= What needs to be done =
Reproduce verbatim the line where "Maximize the Lost and Found popup window" occurs, along with all following lines down to the last line of the data.

Saved data entries
=== Section Start ===

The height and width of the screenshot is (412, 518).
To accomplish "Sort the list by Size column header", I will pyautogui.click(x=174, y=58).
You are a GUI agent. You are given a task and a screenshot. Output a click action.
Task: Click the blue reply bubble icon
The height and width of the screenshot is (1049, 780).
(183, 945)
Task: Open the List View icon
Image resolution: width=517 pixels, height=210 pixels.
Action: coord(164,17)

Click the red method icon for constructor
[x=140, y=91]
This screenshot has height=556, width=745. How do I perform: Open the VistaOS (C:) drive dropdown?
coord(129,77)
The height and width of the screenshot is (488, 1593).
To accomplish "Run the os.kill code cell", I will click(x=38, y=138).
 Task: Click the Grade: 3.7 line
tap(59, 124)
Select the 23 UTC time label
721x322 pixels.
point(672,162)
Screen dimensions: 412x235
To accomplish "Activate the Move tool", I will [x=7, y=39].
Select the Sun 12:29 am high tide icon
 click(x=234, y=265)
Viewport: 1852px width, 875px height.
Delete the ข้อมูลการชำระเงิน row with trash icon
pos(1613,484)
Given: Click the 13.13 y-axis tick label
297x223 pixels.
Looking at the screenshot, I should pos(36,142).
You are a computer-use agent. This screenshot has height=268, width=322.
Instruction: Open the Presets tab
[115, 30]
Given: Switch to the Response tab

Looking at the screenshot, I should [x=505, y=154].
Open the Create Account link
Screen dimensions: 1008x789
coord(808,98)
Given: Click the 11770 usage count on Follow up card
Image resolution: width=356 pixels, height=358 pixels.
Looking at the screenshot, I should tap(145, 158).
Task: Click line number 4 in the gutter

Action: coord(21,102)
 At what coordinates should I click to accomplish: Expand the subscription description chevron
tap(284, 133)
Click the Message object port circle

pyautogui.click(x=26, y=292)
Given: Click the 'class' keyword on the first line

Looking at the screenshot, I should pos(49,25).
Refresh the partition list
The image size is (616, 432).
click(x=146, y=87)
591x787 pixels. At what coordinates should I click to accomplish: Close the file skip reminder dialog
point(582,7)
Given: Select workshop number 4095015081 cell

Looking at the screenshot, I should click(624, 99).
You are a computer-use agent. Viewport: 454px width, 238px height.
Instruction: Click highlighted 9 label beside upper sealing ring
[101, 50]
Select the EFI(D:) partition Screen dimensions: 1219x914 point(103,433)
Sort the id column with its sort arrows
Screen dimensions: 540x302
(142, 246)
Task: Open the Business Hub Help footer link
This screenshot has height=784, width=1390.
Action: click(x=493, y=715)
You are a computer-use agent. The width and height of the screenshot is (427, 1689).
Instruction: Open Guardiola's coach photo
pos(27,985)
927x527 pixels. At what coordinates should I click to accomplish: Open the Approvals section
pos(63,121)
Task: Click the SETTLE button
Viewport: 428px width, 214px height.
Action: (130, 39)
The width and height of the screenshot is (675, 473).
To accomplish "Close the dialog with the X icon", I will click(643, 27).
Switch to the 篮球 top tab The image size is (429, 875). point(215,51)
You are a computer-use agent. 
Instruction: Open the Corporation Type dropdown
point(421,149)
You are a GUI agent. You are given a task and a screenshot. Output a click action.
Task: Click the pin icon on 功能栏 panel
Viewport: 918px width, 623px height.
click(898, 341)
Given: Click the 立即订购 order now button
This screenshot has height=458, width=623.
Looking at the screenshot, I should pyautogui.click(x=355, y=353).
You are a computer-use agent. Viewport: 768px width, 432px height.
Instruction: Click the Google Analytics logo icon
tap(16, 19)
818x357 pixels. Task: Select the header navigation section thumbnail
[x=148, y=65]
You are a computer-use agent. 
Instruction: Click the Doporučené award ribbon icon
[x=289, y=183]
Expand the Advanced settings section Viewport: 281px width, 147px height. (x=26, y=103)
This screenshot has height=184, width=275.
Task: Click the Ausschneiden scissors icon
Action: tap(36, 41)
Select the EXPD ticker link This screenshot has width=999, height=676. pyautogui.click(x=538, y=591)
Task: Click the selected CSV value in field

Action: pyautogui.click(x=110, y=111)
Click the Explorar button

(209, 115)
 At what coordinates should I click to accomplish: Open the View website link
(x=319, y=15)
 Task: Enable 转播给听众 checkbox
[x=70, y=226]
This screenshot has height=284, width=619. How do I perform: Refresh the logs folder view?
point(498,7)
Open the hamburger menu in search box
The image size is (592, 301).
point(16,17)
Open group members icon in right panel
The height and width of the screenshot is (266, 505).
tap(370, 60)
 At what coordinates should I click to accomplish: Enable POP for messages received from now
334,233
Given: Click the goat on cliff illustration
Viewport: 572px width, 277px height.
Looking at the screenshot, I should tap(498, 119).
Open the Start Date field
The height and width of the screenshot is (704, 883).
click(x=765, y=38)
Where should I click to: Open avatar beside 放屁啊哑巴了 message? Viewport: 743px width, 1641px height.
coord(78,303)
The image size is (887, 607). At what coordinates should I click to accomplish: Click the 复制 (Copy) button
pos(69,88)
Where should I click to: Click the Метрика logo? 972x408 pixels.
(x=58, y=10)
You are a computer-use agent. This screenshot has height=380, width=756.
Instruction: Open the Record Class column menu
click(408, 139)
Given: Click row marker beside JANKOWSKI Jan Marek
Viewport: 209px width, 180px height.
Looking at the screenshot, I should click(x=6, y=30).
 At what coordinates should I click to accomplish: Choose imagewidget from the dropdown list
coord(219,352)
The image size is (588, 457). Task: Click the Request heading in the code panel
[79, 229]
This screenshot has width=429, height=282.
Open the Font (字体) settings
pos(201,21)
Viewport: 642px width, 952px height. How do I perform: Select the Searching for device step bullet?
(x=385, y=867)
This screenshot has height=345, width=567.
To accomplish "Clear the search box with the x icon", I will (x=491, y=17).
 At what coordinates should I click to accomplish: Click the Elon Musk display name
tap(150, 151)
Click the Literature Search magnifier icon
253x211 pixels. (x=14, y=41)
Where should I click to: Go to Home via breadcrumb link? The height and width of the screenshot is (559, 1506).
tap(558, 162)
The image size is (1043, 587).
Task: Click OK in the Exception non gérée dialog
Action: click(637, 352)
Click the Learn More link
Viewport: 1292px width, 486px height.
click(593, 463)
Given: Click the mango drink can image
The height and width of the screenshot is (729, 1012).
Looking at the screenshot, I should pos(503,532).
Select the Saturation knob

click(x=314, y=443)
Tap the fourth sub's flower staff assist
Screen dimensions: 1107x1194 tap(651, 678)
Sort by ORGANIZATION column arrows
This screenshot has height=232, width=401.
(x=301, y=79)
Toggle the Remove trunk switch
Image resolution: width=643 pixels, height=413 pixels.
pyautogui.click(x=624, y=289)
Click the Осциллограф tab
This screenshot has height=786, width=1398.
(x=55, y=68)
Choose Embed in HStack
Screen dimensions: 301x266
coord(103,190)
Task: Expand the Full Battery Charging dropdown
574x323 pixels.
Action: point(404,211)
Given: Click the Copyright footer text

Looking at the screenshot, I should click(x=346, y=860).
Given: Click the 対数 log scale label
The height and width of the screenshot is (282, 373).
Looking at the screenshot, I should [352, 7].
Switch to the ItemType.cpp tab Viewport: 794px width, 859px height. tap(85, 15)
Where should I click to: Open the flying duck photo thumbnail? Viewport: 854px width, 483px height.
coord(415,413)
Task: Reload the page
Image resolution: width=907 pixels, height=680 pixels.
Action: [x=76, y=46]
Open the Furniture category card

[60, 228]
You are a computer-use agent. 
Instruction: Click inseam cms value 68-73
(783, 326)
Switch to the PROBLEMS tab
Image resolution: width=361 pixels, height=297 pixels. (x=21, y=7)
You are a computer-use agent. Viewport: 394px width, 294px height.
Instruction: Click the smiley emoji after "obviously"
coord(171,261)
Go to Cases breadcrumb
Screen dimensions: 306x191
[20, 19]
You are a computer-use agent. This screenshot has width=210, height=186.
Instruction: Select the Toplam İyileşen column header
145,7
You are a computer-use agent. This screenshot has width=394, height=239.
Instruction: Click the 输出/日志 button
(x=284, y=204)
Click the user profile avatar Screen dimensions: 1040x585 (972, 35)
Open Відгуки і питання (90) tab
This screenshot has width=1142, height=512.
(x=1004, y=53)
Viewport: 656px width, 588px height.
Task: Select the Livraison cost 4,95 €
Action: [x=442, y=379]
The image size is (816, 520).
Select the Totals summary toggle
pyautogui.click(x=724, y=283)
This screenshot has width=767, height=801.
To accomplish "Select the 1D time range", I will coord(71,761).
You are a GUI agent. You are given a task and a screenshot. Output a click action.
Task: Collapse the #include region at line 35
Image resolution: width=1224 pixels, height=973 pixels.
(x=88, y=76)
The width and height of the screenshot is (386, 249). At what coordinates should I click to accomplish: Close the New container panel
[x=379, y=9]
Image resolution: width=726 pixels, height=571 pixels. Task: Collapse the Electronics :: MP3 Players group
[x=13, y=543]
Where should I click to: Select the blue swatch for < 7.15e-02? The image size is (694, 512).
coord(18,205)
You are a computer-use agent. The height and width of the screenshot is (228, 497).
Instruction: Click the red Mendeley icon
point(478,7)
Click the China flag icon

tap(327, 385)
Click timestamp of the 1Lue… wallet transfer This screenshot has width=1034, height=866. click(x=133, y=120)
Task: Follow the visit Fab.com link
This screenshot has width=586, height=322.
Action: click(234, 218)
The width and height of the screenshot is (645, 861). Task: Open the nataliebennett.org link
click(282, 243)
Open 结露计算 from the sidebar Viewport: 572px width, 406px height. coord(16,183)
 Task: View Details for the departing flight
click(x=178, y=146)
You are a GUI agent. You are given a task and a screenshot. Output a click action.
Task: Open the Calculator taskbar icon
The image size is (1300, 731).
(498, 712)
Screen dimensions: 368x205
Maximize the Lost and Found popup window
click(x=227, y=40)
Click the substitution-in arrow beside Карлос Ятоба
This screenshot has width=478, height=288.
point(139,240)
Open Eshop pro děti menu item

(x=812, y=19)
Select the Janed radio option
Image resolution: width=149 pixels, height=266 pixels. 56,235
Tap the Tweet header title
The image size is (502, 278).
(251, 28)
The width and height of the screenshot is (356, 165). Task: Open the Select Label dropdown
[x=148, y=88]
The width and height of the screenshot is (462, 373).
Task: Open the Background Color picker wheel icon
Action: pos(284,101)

=== Section End ===

= Exercise solution =
Maximize the Lost and Found popup window
click(x=227, y=40)
Click the substitution-in arrow beside Карлос Ятоба
This screenshot has width=478, height=288.
point(139,240)
Open Eshop pro děti menu item

(x=812, y=19)
Select the Janed radio option
Image resolution: width=149 pixels, height=266 pixels. 56,235
Tap the Tweet header title
The image size is (502, 278).
(251, 28)
The width and height of the screenshot is (356, 165). Task: Open the Select Label dropdown
[x=148, y=88]
The width and height of the screenshot is (462, 373).
Task: Open the Background Color picker wheel icon
Action: pos(284,101)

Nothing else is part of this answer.